- **EXERCISE DETAILS**: For the data below, work out how many lines contain the word "Toggle" and supply only that number.

==== WORKING DATA ====

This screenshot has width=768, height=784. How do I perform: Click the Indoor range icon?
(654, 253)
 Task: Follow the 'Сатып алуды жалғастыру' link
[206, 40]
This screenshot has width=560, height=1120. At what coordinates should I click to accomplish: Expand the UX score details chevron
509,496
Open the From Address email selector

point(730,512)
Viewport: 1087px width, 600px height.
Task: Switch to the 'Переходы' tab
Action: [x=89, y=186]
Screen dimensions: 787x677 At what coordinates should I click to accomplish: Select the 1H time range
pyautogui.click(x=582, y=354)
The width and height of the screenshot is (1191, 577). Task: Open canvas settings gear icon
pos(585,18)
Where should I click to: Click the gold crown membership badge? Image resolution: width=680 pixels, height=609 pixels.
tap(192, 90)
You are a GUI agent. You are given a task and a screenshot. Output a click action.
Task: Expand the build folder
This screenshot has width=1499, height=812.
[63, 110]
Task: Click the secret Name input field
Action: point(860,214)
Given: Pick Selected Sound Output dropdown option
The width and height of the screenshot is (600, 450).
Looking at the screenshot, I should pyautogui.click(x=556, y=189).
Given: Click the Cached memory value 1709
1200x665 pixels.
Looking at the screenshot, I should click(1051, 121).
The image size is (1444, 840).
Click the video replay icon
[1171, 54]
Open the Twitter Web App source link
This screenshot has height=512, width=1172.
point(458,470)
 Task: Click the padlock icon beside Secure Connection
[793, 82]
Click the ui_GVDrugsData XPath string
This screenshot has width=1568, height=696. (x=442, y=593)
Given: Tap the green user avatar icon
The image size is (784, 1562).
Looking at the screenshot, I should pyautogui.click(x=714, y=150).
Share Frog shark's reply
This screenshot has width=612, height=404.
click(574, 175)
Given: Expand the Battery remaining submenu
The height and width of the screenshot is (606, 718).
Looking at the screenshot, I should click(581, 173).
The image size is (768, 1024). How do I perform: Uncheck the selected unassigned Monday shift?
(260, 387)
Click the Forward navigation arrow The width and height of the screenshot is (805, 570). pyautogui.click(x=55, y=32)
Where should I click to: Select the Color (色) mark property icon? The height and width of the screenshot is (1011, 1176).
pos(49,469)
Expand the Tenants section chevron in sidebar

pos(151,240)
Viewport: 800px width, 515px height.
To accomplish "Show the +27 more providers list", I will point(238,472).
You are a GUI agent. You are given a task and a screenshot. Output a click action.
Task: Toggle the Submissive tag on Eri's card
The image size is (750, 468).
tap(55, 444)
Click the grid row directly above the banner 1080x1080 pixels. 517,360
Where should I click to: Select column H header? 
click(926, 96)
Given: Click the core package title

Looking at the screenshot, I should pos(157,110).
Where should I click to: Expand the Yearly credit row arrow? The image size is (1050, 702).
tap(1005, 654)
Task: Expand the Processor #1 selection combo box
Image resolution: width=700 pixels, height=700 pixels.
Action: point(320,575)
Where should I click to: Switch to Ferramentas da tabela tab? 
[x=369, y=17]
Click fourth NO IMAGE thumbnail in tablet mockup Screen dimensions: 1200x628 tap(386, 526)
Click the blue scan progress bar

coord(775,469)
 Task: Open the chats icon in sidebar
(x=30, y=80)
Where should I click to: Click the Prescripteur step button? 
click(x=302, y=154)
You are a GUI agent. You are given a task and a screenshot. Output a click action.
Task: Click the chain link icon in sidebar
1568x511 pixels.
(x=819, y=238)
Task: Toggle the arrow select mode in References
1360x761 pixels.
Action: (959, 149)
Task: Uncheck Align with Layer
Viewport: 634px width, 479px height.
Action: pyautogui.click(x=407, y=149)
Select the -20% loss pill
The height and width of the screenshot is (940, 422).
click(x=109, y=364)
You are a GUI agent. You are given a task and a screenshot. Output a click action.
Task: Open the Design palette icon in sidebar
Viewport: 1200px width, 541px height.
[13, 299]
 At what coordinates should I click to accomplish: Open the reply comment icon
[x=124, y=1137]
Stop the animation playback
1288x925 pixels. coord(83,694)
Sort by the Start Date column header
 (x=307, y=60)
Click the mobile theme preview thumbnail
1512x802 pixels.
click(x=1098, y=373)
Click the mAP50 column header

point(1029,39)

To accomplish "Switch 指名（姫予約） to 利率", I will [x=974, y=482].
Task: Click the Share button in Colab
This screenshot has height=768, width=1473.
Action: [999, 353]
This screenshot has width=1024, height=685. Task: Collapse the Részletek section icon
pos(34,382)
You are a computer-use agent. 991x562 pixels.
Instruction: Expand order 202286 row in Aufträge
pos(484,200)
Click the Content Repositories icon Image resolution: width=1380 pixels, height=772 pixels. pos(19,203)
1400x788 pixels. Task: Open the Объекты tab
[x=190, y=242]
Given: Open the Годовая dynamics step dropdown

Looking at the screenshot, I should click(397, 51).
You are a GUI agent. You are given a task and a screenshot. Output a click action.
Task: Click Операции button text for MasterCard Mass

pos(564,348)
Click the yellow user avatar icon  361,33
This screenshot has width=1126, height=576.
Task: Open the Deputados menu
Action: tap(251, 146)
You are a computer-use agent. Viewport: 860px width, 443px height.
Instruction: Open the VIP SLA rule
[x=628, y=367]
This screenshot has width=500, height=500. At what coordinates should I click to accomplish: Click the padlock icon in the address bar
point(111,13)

====

- **OUTPUT FOR THIS EXERCISE**: 2